Below is the Java program to implement the approach:
Java
import java.io.*;
public class GeeksforGeeks {
public static void isLeapYear(int year)
{
boolean is_leap_year = false;
if (year % 4 == 0) {
is_leap_year = true;
if (year % 100 == 0) {
if (year % 400 == 0)
is_leap_year = true;
else
is_leap_year = false;
}
}
else
is_leap_year = false;
if (!is_leap_year)
System.out.println(year + " : Non Leap-year");
else
System.out.println(year + " : Leap-year");
}
public static void main(String[] args)
{
isLeapYear(2000);
isLeapYear(2002);
}
}
|
Output
2000 : Leap-year
2002 : Non Leap-year
The complexity of the above method
Time Complexity: O(1)
Auxiliary Space: O(1)
2000 is a century year divisible by 100 and 4. 2002 is not divisible by 4, therefore not a leap year.
2. Using Scanner Class
Here the user is provided the flexibility to enter the year of their own choice as Scanner Class is imported here rest of the if-else blocks are also combined in a single statement to check if the input year is a leap year.
Below is the Java program to implement the approach:
Java
import java.io.*;
import java.util.Scanner;
public class GFG {
public static void main(String[] args)
{
int year;
Scanner scn = new Scanner(System.in);
year = scn.nextInt();
if ((year % 400 == 0)
|| ((year % 4 == 0) && (year % 100 != 0))) {
System.out.println(year + " : Leap Year");
}
else {
System.out.println(year + " : Non - Leap Year");
}
}
}
|
Input:
2012
Output:
2012 : Leap Year
The complexity of the above method
Time Complexity: O(1)
Auxiliary Space: O(1)
3. Using Ternary Operator
Ternary Operator is used to reduce the if-else statements.
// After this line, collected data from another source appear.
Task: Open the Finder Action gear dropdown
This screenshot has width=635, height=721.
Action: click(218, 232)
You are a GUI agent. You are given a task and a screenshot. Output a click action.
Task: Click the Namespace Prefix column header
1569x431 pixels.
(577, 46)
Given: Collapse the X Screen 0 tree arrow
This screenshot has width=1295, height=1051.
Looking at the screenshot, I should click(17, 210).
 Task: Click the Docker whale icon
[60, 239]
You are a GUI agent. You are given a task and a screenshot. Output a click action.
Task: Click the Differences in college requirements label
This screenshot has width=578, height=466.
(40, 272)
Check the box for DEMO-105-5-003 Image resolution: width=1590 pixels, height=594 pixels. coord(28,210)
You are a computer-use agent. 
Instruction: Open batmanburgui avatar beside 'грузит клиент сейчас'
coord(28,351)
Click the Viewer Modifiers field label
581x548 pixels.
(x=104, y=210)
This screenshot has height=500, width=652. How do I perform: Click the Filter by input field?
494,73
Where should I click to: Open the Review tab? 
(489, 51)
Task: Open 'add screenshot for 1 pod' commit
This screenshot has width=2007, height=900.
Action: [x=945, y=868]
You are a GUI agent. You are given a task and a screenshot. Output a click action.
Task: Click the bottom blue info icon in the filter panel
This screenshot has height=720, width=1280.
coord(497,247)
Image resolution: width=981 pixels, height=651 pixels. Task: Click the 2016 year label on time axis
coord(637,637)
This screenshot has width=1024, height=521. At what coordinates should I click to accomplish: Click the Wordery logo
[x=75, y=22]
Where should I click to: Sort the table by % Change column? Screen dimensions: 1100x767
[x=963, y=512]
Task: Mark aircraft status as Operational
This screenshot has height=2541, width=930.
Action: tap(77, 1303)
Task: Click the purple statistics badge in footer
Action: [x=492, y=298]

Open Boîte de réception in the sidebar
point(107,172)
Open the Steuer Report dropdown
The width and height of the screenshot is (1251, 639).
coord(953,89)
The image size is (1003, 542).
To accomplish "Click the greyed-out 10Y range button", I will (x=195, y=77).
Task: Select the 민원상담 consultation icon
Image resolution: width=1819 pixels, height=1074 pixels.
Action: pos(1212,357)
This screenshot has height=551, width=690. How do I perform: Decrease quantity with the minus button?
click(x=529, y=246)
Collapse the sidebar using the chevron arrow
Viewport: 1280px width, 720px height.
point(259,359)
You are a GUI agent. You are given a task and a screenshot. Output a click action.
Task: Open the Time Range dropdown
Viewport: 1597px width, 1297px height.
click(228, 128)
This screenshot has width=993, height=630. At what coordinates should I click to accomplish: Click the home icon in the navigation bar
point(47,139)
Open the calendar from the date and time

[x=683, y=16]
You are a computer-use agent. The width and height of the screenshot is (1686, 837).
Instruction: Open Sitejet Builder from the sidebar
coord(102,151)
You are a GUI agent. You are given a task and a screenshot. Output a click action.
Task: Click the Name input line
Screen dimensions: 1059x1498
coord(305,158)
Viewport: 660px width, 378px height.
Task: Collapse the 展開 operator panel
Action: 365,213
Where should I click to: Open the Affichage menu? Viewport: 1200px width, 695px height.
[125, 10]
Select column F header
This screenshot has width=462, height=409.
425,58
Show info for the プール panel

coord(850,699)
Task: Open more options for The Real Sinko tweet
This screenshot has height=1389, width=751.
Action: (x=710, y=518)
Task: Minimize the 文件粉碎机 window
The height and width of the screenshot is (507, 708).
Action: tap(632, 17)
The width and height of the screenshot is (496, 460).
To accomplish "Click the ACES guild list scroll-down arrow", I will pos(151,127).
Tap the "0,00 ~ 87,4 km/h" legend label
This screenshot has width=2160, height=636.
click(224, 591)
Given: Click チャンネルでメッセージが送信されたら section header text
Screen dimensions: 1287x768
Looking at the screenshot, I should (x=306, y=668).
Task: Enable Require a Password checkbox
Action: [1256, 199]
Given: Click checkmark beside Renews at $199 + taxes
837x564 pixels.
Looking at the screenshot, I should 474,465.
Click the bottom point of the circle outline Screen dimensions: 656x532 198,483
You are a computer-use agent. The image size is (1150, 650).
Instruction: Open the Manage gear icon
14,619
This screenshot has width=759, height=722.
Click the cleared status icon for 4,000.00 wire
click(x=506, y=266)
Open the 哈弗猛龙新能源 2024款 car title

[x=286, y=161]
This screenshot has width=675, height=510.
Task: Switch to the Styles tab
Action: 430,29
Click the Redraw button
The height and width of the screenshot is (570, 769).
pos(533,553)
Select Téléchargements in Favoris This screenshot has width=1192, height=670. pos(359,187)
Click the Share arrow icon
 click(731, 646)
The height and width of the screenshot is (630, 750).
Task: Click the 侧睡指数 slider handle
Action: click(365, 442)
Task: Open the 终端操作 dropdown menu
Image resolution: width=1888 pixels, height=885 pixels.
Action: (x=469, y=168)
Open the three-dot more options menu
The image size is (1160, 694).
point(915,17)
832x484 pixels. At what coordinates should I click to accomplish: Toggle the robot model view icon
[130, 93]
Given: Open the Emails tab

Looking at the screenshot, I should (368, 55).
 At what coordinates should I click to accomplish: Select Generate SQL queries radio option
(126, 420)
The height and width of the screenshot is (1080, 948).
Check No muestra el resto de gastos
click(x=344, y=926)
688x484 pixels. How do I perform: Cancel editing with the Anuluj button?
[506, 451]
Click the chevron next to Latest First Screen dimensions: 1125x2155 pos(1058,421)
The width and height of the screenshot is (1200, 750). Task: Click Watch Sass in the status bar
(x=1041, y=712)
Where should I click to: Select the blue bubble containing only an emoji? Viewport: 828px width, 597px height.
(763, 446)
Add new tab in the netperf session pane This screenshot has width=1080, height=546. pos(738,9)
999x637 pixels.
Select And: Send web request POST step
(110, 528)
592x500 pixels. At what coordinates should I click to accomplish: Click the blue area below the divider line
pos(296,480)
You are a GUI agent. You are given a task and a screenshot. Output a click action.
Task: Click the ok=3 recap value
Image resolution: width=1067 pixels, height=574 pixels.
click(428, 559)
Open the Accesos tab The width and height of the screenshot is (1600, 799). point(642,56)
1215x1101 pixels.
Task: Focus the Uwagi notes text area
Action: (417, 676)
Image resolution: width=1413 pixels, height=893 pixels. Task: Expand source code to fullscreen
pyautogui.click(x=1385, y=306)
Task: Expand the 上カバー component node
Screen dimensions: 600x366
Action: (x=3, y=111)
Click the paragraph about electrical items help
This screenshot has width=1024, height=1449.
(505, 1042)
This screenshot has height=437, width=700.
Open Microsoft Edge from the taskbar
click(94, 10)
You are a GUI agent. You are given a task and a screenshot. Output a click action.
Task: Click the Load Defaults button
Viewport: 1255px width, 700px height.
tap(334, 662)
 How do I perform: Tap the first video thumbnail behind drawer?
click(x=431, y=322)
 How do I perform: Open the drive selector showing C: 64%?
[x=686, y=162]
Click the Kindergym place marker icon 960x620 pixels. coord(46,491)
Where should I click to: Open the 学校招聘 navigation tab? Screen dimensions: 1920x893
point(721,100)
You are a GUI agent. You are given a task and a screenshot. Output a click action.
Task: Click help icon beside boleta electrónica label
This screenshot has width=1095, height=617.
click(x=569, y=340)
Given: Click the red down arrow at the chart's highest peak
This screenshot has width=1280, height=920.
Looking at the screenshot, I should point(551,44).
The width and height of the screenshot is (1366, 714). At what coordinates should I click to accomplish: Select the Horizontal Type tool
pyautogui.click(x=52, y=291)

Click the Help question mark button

The ternary operator takes three operands, a boolean condition, an expression to execute if the condition is true, and an expression to execute if false.
Below is the Java program to implement the approach:
Java
import java.io.*;
public class GeeksforGeeks {
public static void isLeapYear(int year)
{
boolean is_leap_year = false;
is_leap_year = (year % 4 == 0 && year % 100 != 0
|| year % 400 == 0)
? true
: false;
if (!is_leap_year)
System.out.println(year + " : Non Leap-year");
else
System.out.println(year + " : Leap-year");
}
public static void main(String[] args)
{
isLeapYear(2000);
isLeapYear(2002);
}
}
|
Output
2000 : Leap-year
2002 : Non Leap-year
The complexity of the above method
Time Complexity: O(1)
Auxiliary Space: O(1)
4. Using In-built isLeap() Method
Java has an in-built isLeap() method to check if the input year is a leap year or not.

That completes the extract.